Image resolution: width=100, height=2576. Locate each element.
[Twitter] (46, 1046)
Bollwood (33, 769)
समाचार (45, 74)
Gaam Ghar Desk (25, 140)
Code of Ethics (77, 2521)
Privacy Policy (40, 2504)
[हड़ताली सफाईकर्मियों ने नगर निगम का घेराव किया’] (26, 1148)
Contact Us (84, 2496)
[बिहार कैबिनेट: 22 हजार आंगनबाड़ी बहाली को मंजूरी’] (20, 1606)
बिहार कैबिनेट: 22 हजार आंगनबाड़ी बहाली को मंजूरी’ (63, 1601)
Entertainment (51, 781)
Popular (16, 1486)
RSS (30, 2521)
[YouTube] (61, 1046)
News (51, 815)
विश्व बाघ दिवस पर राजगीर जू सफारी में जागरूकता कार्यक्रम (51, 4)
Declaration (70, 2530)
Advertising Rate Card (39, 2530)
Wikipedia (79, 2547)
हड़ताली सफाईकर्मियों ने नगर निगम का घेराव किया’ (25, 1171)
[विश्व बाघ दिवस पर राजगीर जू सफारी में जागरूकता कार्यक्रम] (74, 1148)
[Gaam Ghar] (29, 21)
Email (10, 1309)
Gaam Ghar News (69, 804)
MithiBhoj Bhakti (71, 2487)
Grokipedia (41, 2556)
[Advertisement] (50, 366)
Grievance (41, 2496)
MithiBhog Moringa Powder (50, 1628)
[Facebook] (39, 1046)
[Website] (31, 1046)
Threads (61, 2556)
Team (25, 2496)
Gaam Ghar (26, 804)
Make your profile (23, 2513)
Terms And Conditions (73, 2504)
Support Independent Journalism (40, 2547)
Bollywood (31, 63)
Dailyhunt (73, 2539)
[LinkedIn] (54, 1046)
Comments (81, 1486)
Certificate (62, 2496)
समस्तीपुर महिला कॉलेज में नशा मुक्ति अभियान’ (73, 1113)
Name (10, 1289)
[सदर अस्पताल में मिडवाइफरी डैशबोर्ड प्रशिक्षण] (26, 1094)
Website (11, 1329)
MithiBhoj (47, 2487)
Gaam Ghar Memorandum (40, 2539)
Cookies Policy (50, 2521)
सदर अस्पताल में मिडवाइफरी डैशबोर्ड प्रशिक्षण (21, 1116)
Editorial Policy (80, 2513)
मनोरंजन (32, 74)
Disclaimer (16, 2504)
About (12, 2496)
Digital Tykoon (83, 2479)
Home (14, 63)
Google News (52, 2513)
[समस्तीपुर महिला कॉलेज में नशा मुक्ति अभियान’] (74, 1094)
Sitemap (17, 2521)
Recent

○ ○ ○ ○

(What you will do)
Pull every line holding "Policy" out of the records.

(Completed task)
Privacy Policy (40, 2504)
Cookies Policy (50, 2521)
Editorial Policy (80, 2513)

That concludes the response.